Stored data
+++

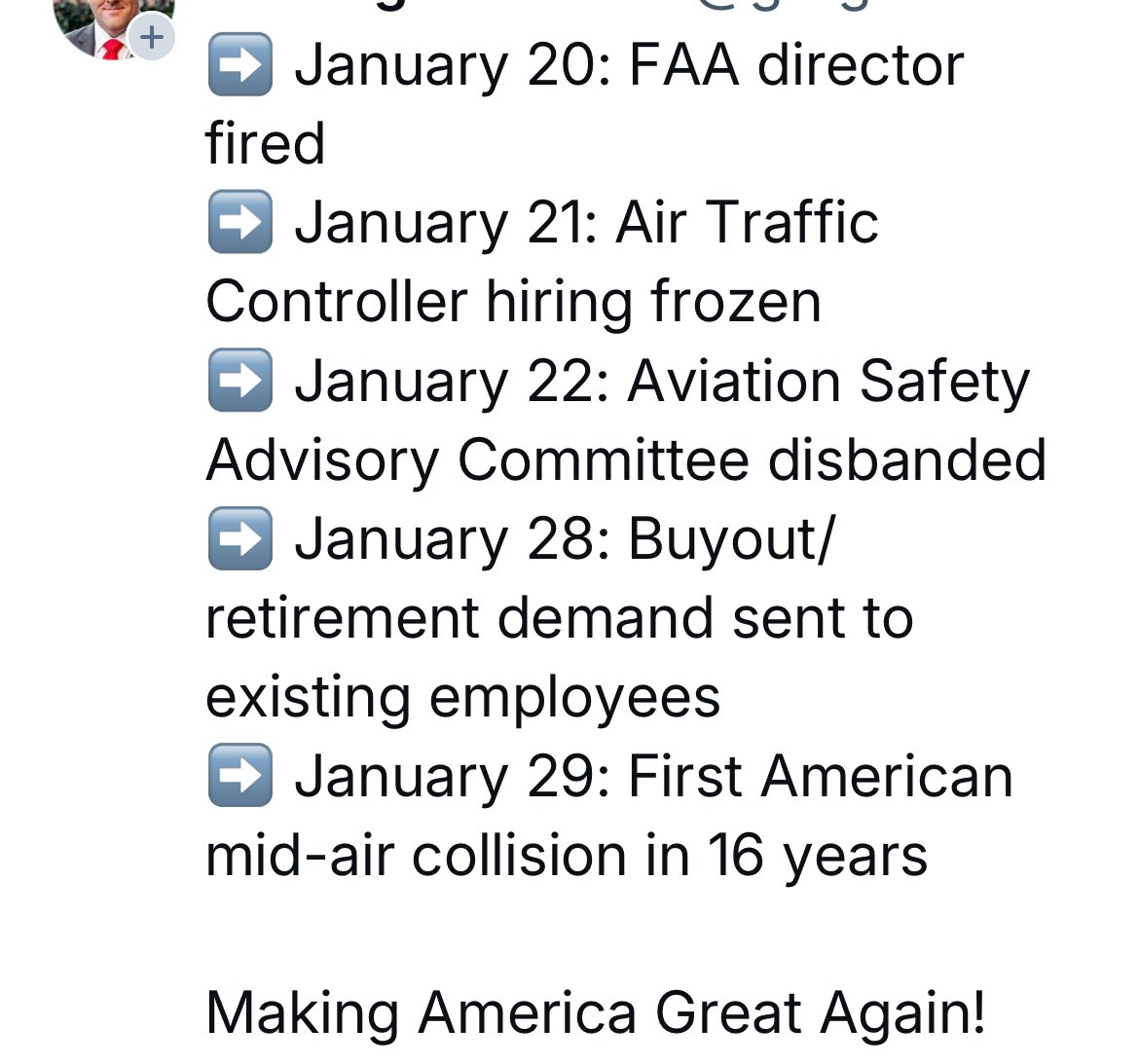This screenshot has width=1139, height=1064.
Task: Tap the plus follow badge on avatar
Action: coord(152,37)
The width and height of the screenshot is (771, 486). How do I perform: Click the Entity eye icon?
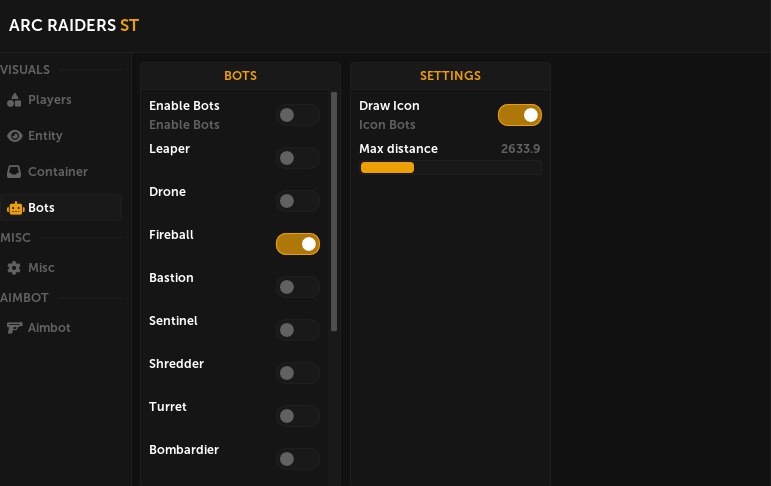coord(14,136)
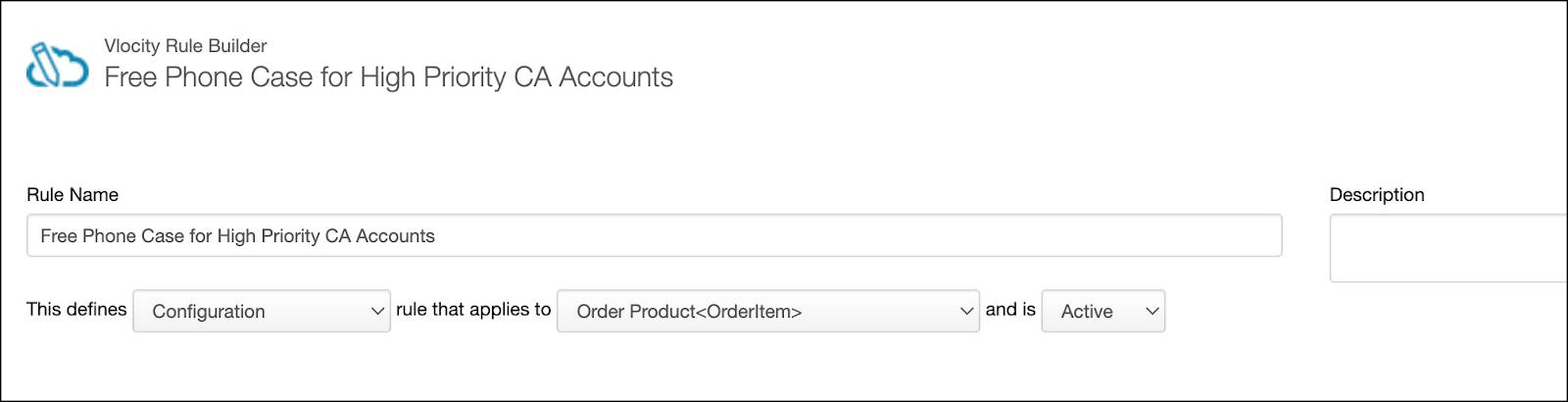Click the Vlocity cloud-and-pencil logo icon
The height and width of the screenshot is (402, 1568).
pyautogui.click(x=57, y=65)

+++

> TASK TO COMPLETE: Omit the pictures, and please restate word for word the lines running from the line with "The width and" to the end of the entries.

> RESPONSE TO THE TASK:
The width and height of the screenshot is (771, 486). How do I perform: Click the Entity eye icon?
coord(14,136)
Click the Vlocity cloud-and-pencil logo icon
The height and width of the screenshot is (402, 1568).
pyautogui.click(x=57, y=65)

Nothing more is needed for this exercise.